Falten können mit zunehmendem Alter in allen Partien des Gesichts entstehen. Die Gründe für die Faltenbildung sind vielfältig: von alterungsbedingten Faktoren bis hin zu den Auswirkungen der Mimik auf die Gesichtshaut. Zu dem typischen durch Mimik verursachten Falten zählen die Zornesfalte an der Stirn oder so genannte Krähenfüsse im Bereich der Augen.

Bei einer Botox-Behandlung wird Botulinumtoxin Typ A eingesetzt – bekannt unter dem Markennamen Botox®. Speziell bei mimischen Falten im Gesichtsbereich hat sich diese Form der Behandlung, bei der der Wirkstoff direkt in die Muskeln der betroffenen Partien injiziert wird, bewährt.

Für ein ästhetisch optimales Ergebnis einer Botox-Behandlung sind vor allem die präzise Platzierung der Injektion und die korrekte Dosierung des Wirkstoffs von Bedeutung.

Botulinumtoxin gelangt über die Injektion in den Muskel, der für die Faltenbildung verantwortlich ist.

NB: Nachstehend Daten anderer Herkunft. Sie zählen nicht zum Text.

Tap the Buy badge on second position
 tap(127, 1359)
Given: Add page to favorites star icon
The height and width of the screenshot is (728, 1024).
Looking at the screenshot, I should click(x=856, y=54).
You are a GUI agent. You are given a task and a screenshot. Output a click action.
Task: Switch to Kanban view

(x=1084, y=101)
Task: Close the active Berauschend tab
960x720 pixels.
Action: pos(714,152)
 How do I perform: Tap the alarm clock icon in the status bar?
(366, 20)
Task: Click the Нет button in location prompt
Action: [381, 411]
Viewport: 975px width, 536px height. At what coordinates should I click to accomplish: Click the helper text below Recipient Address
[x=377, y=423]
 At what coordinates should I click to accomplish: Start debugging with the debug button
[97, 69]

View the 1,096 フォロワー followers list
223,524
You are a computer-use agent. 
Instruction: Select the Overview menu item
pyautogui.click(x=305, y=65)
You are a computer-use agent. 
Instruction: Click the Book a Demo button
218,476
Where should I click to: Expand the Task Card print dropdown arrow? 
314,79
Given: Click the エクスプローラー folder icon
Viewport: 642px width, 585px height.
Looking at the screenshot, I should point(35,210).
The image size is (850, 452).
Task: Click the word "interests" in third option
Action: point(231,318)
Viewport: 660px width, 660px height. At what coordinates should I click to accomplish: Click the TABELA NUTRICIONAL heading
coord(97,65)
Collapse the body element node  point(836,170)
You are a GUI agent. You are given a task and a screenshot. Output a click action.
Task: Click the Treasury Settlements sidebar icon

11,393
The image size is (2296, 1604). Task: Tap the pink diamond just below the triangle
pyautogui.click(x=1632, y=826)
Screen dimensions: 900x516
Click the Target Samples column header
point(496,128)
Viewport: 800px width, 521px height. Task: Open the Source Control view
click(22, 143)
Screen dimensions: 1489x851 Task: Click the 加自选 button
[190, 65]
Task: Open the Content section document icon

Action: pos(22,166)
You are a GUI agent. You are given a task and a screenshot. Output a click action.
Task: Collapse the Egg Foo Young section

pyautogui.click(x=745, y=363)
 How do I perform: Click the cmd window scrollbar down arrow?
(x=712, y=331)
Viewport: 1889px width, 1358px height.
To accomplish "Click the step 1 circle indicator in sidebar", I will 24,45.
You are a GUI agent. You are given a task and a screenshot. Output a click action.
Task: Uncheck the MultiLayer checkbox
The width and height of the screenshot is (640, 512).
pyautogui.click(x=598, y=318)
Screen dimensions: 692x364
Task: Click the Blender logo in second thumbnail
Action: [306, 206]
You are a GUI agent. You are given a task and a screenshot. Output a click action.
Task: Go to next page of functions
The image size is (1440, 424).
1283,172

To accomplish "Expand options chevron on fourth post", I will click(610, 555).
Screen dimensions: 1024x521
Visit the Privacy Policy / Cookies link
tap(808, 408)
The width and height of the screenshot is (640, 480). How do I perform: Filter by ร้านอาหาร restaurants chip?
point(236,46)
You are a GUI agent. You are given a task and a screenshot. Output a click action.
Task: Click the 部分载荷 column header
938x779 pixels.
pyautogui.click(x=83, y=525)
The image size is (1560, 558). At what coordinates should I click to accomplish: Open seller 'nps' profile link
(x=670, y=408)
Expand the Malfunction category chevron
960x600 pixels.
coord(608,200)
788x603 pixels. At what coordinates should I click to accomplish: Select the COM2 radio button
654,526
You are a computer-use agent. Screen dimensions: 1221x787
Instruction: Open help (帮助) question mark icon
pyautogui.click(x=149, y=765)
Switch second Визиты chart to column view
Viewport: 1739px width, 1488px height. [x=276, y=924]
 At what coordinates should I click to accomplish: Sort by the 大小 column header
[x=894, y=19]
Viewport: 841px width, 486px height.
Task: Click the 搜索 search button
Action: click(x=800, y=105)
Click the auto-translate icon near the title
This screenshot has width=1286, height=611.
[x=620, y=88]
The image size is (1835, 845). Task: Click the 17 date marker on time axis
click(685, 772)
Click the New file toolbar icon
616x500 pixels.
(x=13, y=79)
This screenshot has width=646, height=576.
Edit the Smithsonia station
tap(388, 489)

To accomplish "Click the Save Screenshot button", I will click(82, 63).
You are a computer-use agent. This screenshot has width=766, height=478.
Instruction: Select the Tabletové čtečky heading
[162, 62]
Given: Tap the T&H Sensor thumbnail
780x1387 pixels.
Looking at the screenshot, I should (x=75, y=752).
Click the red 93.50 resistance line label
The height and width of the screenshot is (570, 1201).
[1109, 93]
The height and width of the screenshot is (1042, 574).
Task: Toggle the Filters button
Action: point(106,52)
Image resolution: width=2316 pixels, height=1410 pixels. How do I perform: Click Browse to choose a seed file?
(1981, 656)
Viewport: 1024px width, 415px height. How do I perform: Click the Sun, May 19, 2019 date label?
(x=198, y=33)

Der Wirkstoff gelangt in Nerven, die sich im Muskel befinden. Hier breitet sich der Wirkstoff bis zum Nervenende aus. An dieser Stelle wird die Freisetzung von Neurotransmittern gehemmt, die im Normalfall die Anspannung der Muskeln hervorrufen. Dies führt in der Folge zur Entspannung und Erschlaffung des Muskels – die Haut wirkt an der betreffenden Stelle glatt.